------ Items ------
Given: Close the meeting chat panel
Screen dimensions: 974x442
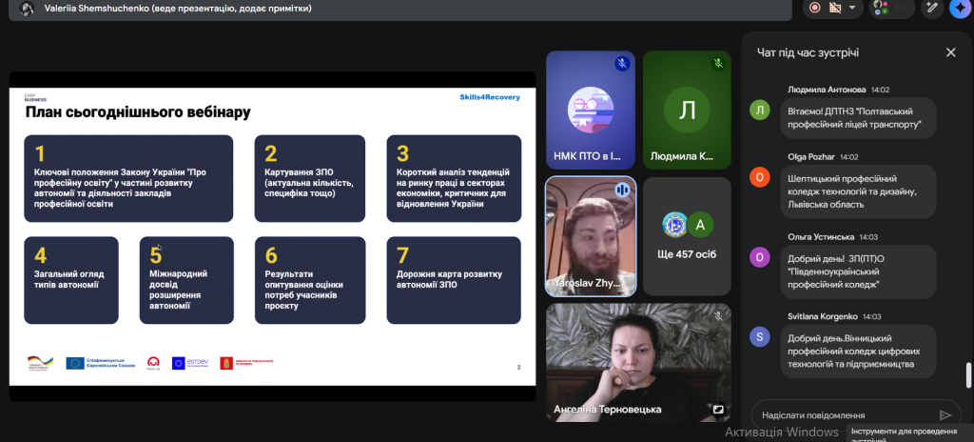Looking at the screenshot, I should tap(950, 52).
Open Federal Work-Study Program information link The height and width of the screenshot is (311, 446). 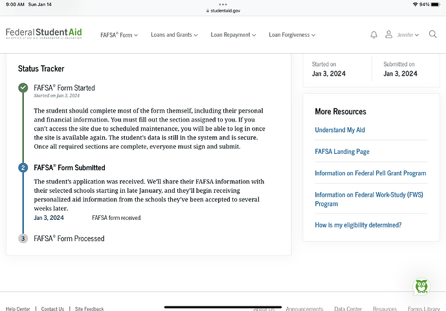(369, 199)
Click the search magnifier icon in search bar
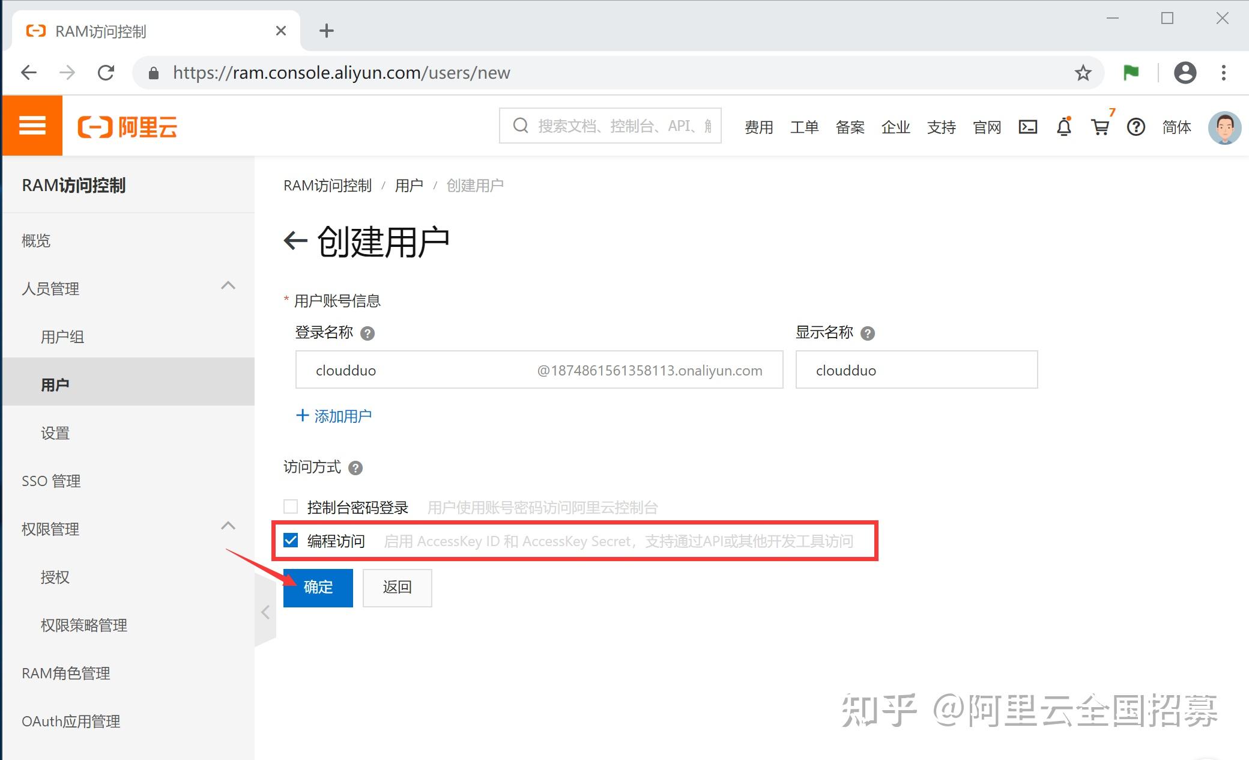The image size is (1249, 760). [x=520, y=126]
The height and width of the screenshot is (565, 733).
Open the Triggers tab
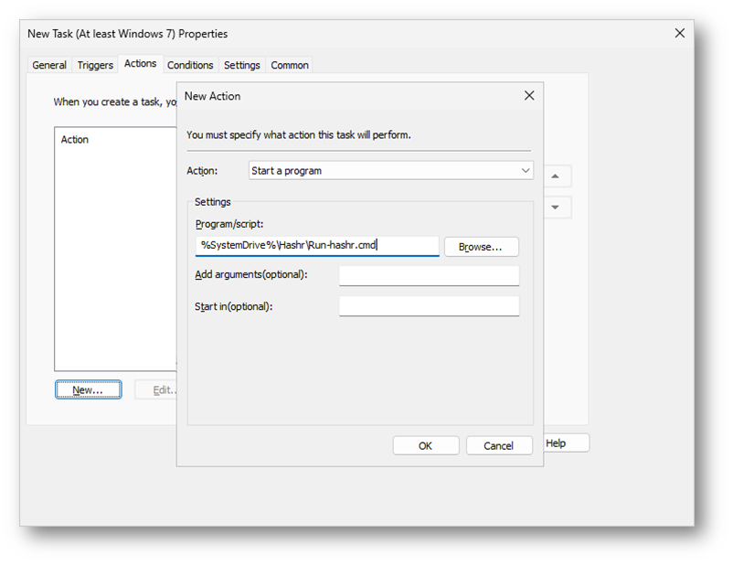95,65
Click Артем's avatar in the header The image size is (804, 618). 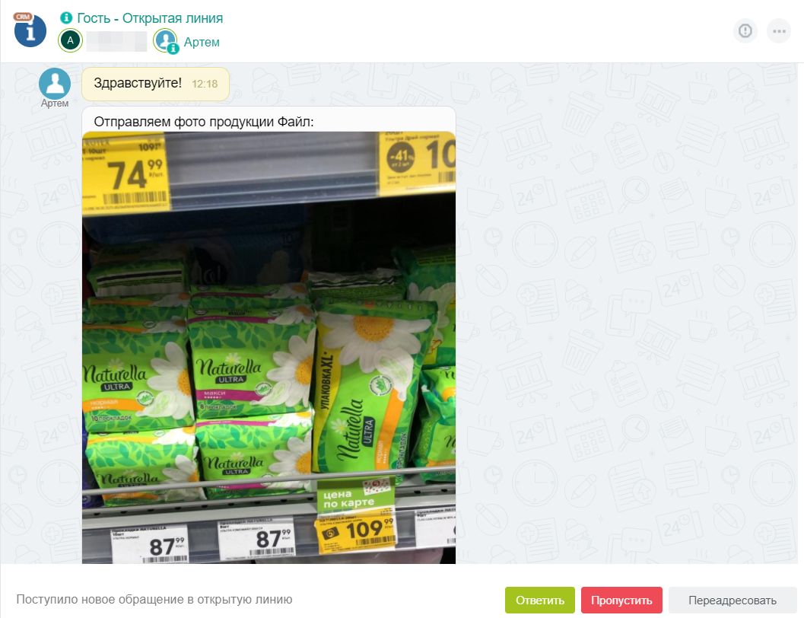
------
• _The request_
Rewrite the entries from the line with "The height and width of the screenshot is (565, 733)." through the end of the entries, requests included, and multiply every coordinate in the answers by 1.85, rounding to whole numbers with halves rounded up. Leave the pictures out.

• _Output_
The height and width of the screenshot is (565, 733).
Open the Triggers tab
176,120
Click Артем's avatar in the header The image size is (804, 618). 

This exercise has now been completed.